Those who make war against the Government justly forfeit all rights of property, privilege, or security, derived from the Constitution and laws, against which they are in armed rebellion; and as the labor and service of their slaves constitute the chief property of the rebels, such property should share the common fate of war to which they have devoted the property of loyal citizens.

While it is plain that the slave property of the South is justly subjected to all the consequences of this rebellious war, and that the Government would be untrue to its trust in not employing all the rights and powers of the war to bring it to a speedy close, the details of the plan for doing so, like all other military measures, must, in a great degree, be left to be determined by particular exigencies.  The disposition of other property belonging to the rebels that becomes subject to our arms is governed by the circumstances of the case.  The Government has no power to hold slaves, none to restrain a slave of his liberty, or to exact his service.  It has a right, however, to use the voluntary service of slaves liberated by war from their rebel masters, like any other property of the rebels in whatever mode may be most efficient for the defence of the Government, the prosecution of the war, and the suppression of the rebellion.  It is as clearly a right of the Government to arm slaves when it may become necessary as it is to use gunpowder taken from the enemy.——Whether it is expedient to do so is purely a military question.  The right is unquestionable by the laws of war.  The expediency must be determined by circumstances, keeping in view the great object of overcoming the rebels, re-establishing the laws, and restoring peace to the nation.

It is vain and idle for the Government to carry on this war, or hope to maintain its extence against rebellious force, without employing all the rights and powers of war.  As has been said, the right to deprive the rebels of their property in slaves and slave labor, is as clear and absolute as the right to take forage from the field, or cotton from the warehouse, or powder and arms from the magazine.

◆ **Supplied data**:
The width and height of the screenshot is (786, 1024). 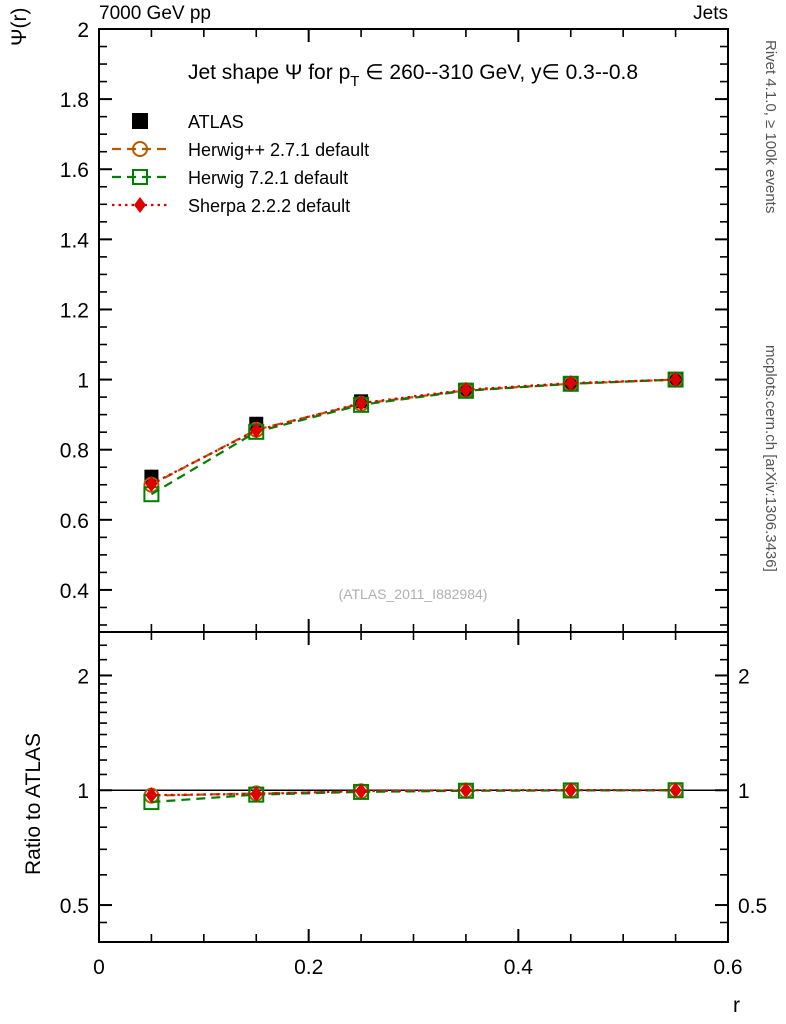 What do you see at coordinates (99, 968) in the screenshot?
I see `x-tick-label: 0` at bounding box center [99, 968].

◆ **Work request**:
Copy out the full passage on rebels' property in slaves, word for word. The material above is unrelated to the passage on rebels' property in slaves.

◆ **Output for this exercise**:
Those who make war against the Government justly forfeit all rights of property, privilege, or security, derived from the Constitution and laws, against which they are in armed rebellion; and as the labor and service of their slaves constitute the chief property of the rebels, such property should share the common fate of war to which they have devoted the property of loyal citizens.

While it is plain that the slave property of the South is justly subjected to all the consequences of this rebellious war, and that the Government would be untrue to its trust in not employing all the rights and powers of the war to bring it to a speedy close, the details of the plan for doing so, like all other military measures, must, in a great degree, be left to be determined by particular exigencies.  The disposition of other property belonging to the rebels that becomes subject to our arms is governed by the circumstances of the case.  The Government has no power to hold slaves, none to restrain a slave of his liberty, or to exact his service.  It has a right, however, to use the voluntary service of slaves liberated by war from their rebel masters, like any other property of the rebels in whatever mode may be most efficient for the defence of the Government, the prosecution of the war, and the suppression of the rebellion.  It is as clearly a right of the Government to arm slaves when it may become necessary as it is to use gunpowder taken from the enemy.——Whether it is expedient to do so is purely a military question.  The right is unquestionable by the laws of war.  The expediency must be determined by circumstances, keeping in view the great object of overcoming the rebels, re-establishing the laws, and restoring peace to the nation.

It is vain and idle for the Government to carry on this war, or hope to maintain its extence against rebellious force, without employing all the rights and powers of war.  As has been said, the right to deprive the rebels of their property in slaves and slave labor, is as clear and absolute as the right to take forage from the field, or cotton from the warehouse, or powder and arms from the magazine.